REQUIRED WORK: Leaving out all pictures, copy the lines below exactly, from the line with "The width and" to the last line, both ends included.

DATA IN THIS EXERCISE:
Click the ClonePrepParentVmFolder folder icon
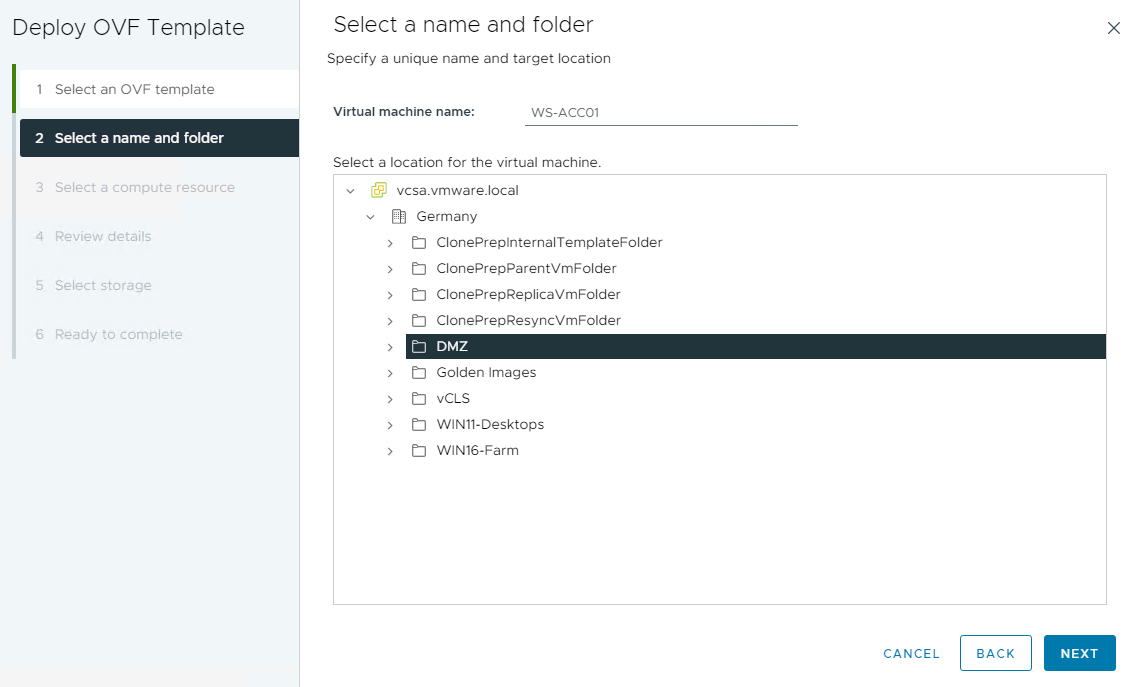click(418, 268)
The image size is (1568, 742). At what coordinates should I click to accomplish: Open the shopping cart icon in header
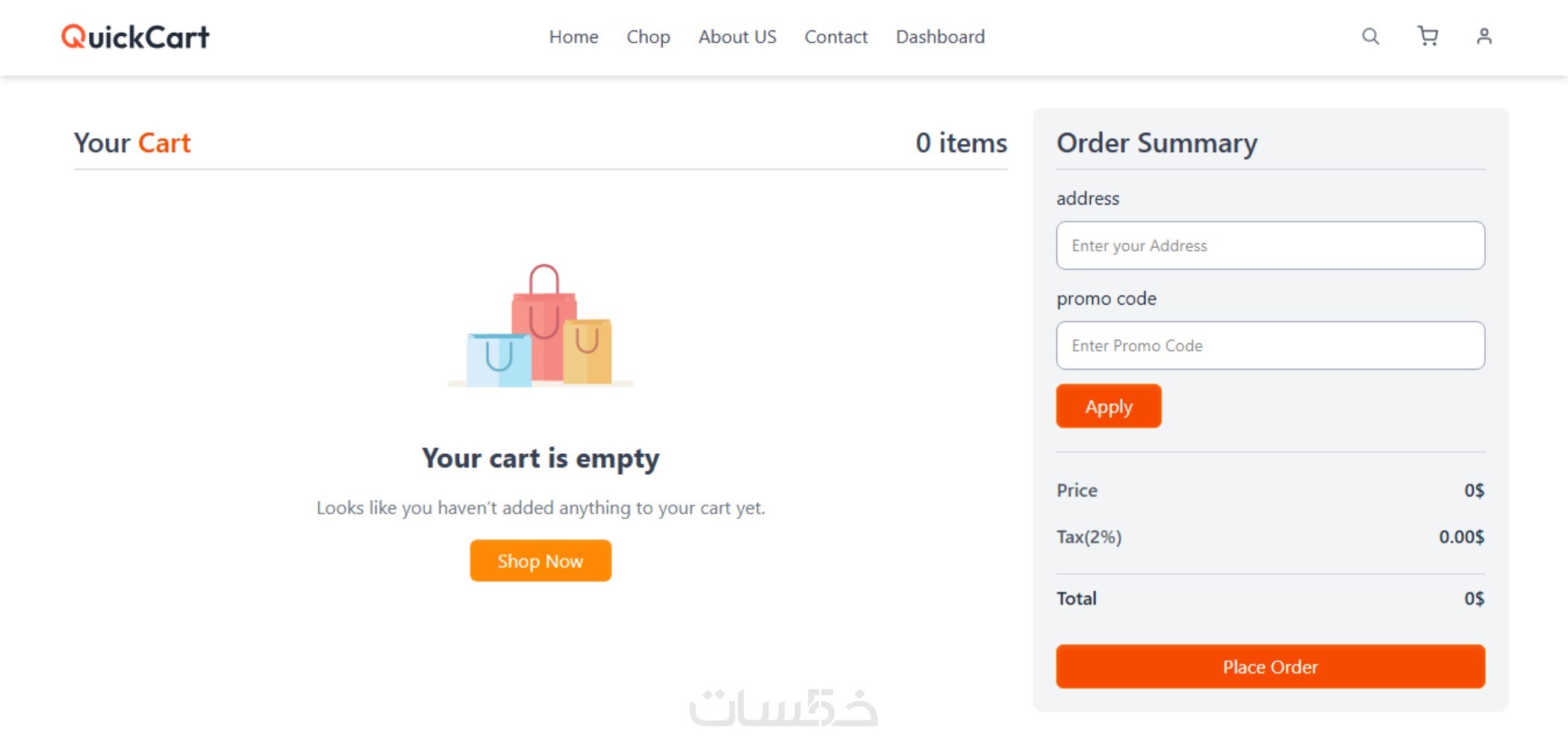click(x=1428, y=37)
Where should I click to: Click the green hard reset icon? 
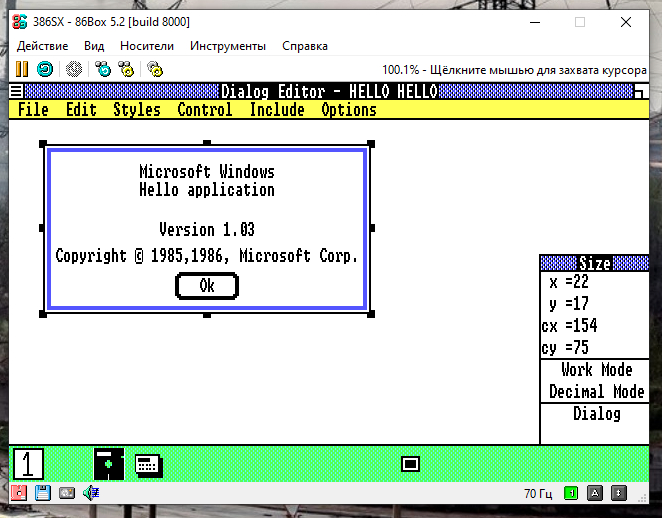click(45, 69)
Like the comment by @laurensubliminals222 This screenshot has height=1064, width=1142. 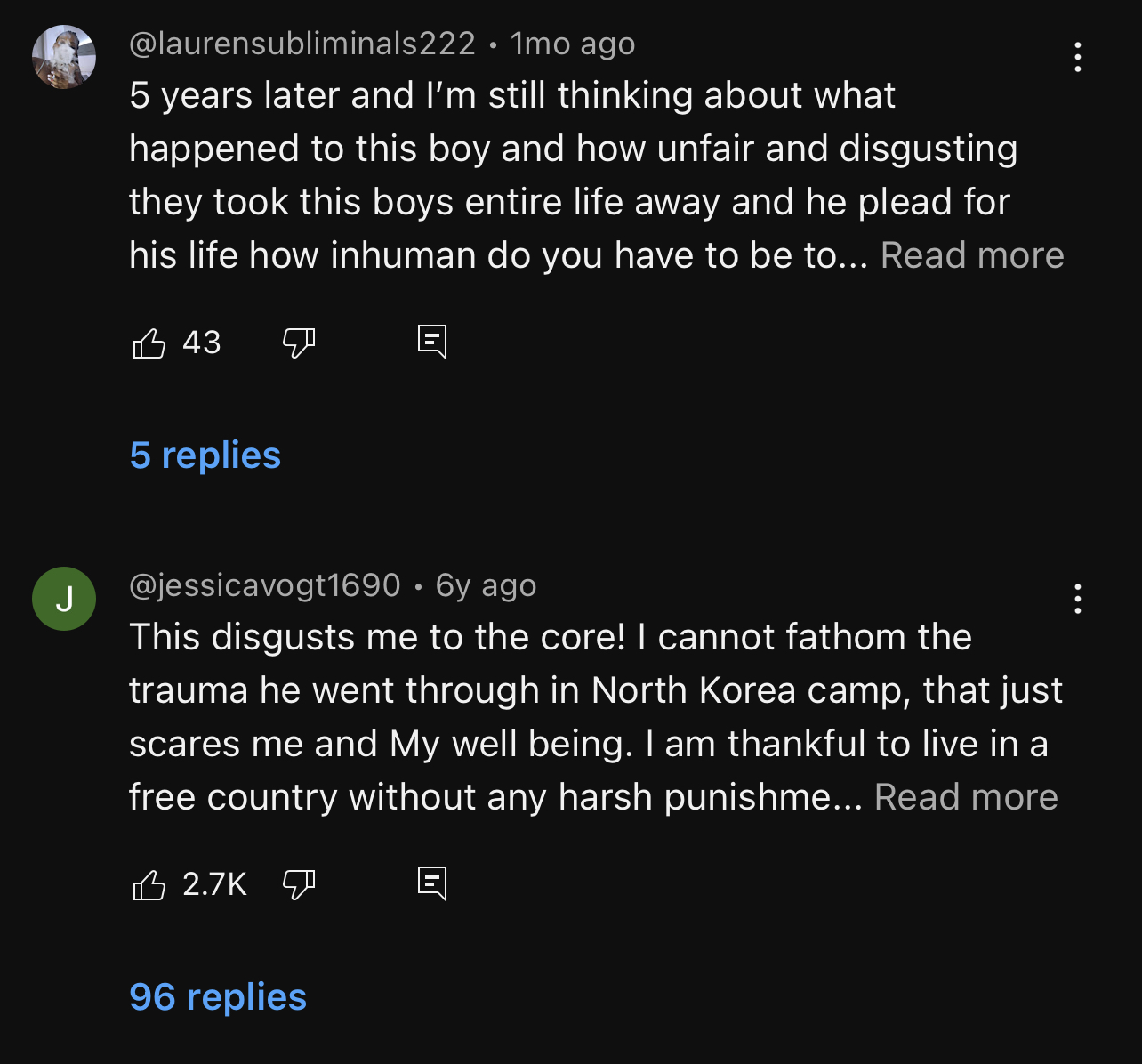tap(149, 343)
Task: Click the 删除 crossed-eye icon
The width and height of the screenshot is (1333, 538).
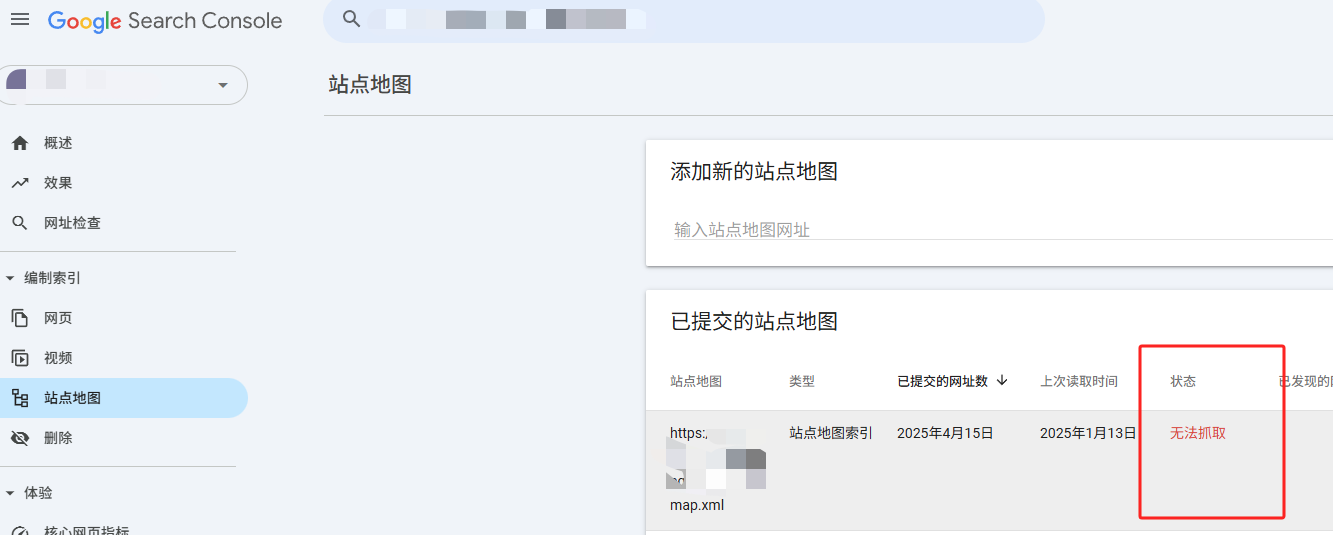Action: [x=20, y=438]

RESPONSE BELOW:
The width and height of the screenshot is (1333, 538).
Action: [x=20, y=438]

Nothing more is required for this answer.